LeetCode in Kotlin

2111. Minimum Operations to Make the Array K-Increasing

Hard

You are given a 0-indexed array arr consisting of n positive integers, and a positive integer k.

The array arr is called K-increasing if arr[i-k] <= arr[i] holds for every index i, where k <= i <= n-1.

• For example, arr = [4, 1, 5, 2, 6, 2] is K-increasing for k = 2 because:
  • arr[0] <= arr[2] (4 <= 5)
  • arr[1] <= arr[3] (1 <= 2)
  • arr[2] <= arr[4] (5 <= 6)
  • arr[3] <= arr[5] (2 <= 2)
• However, the same arr is not K-increasing for k = 1 (because arr[0] > arr[1]) or k = 3 (because arr[0] > arr[3]).

In one operation, you can choose an index i and change arr[i] into any positive integer.

Return the minimum number of operations required to make the array K-increasing for the given k.

Example 1:

Input: arr = [5,4,3,2,1], k = 1

Output: 4

Explanation:

For k = 1, the resultant array has to be non-decreasing.

Some of the K-increasing arrays that can be formed are [5,6,7,8,9], [1,1,1,1,1], [2,2,3,4,4]. All of them require 4 operations.

It is suboptimal to change the array to, for example, [6,7,8,9,10] because it would take 5 operations.

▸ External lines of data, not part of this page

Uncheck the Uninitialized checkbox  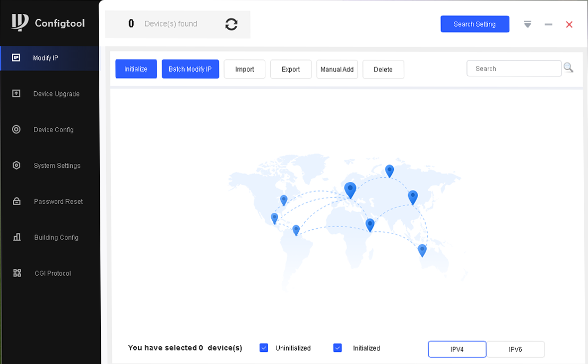[x=264, y=348]
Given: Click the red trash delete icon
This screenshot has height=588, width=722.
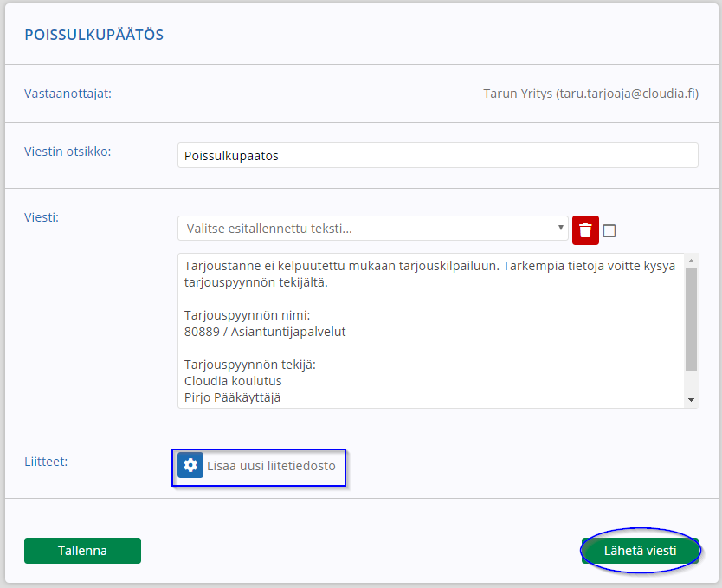Looking at the screenshot, I should click(585, 229).
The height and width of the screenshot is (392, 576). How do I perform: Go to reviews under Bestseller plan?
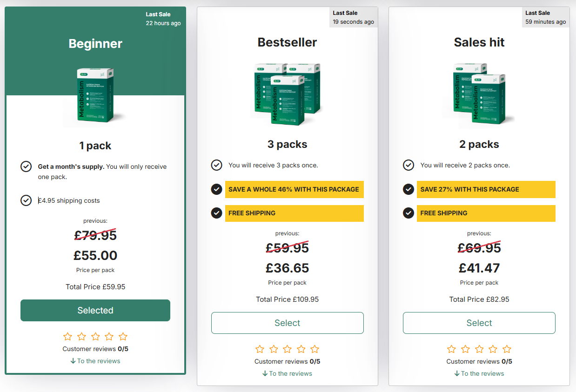tap(288, 373)
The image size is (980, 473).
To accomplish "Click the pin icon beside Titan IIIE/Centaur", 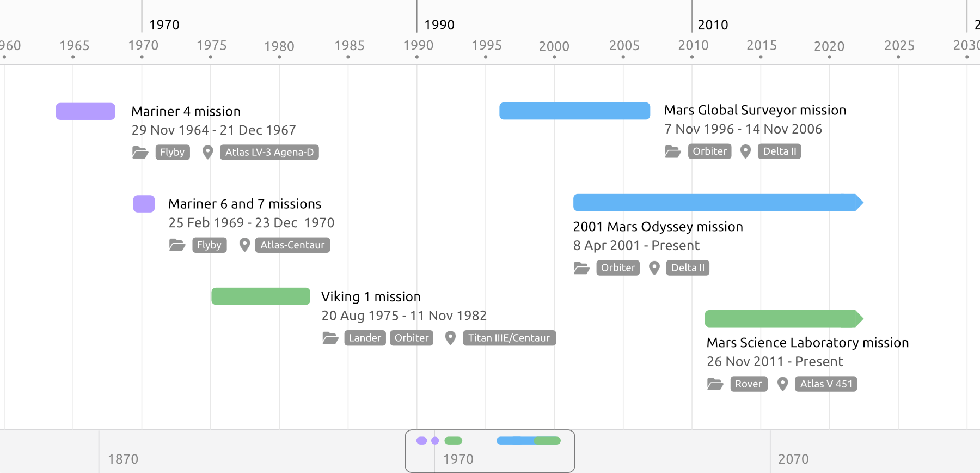I will [450, 338].
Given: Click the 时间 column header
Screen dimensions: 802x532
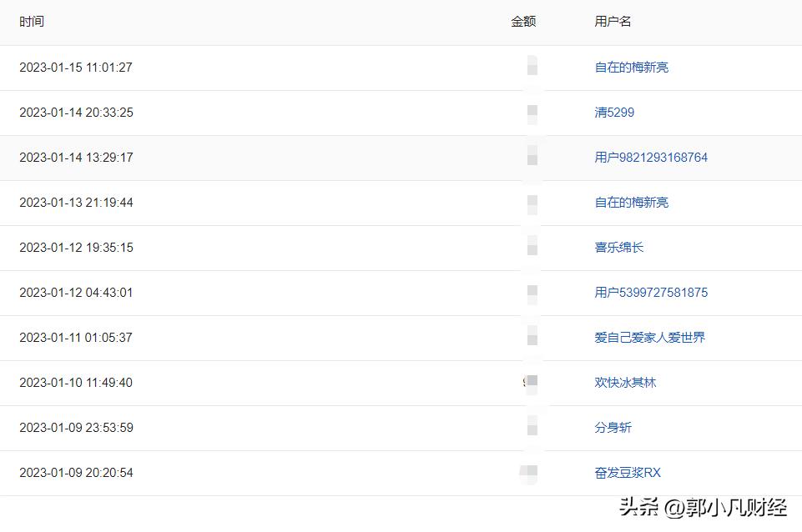Looking at the screenshot, I should [31, 22].
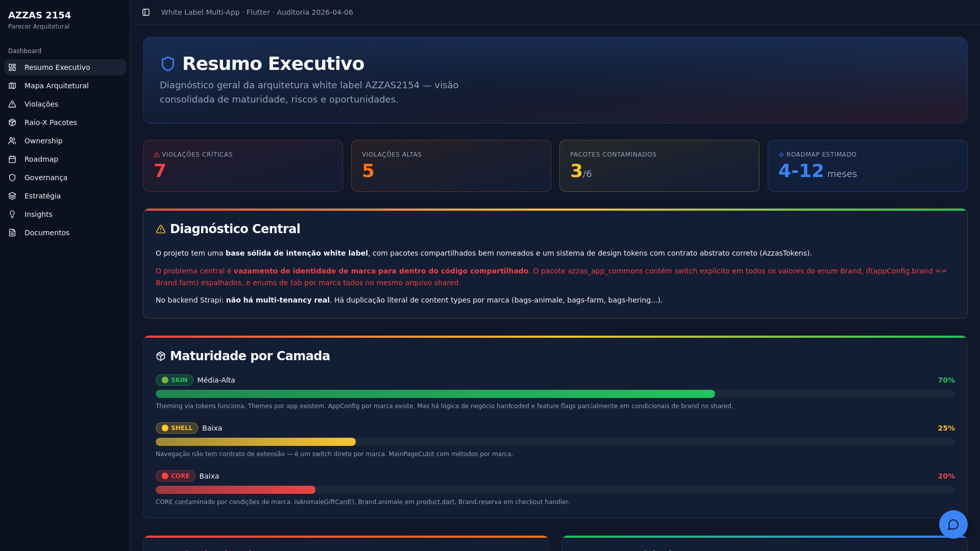
Task: Click the Roadmap calendar icon
Action: [x=12, y=159]
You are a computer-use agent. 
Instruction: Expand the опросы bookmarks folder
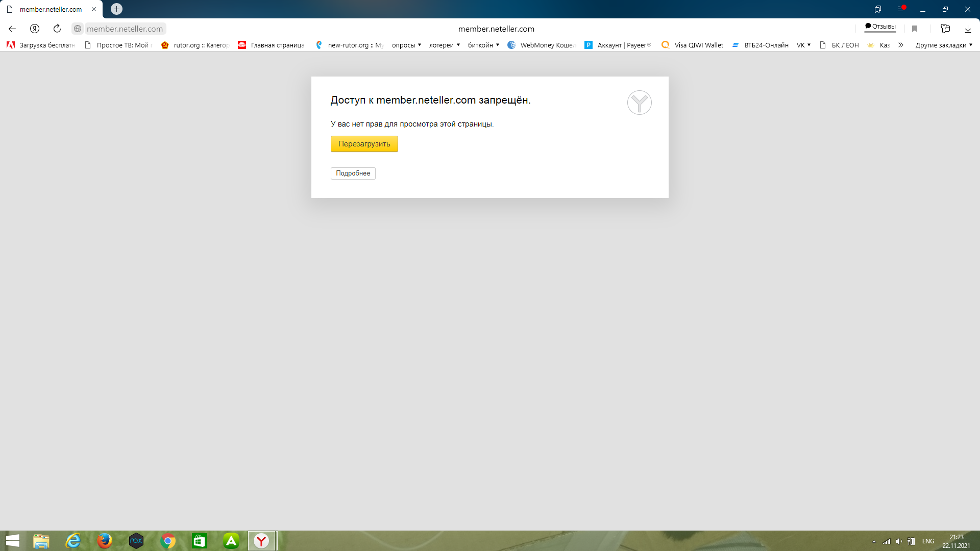click(x=406, y=45)
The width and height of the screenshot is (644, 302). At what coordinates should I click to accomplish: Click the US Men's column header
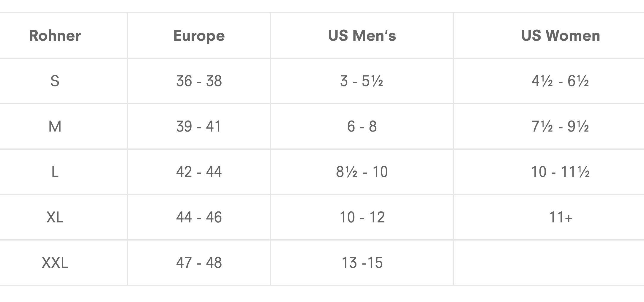pos(362,36)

It can be shown that we cannot make the array K-increasing in less than 4 operations.

Example 2:

Input: arr = [4,1,5,2,6,2], k = 2

Output: 0

Explanation:

This is the same example as the one in the problem description.

Here, for every index i where 2 <= i <= 5, arr[i-2] <= arr[i].

Since the given array is already K-increasing, we do not need to perform any operations.

Example 3:

Input: arr = [4,1,5,2,6,2], k = 3

Output: 2

Explanation:

Indices 3 and 5 are the only ones not satisfying arr[i-3] <= arr[i] for 3 <= i <= 5.

One of the ways we can make the array K-increasing is by changing arr[3] to 4 and arr[5] to 5.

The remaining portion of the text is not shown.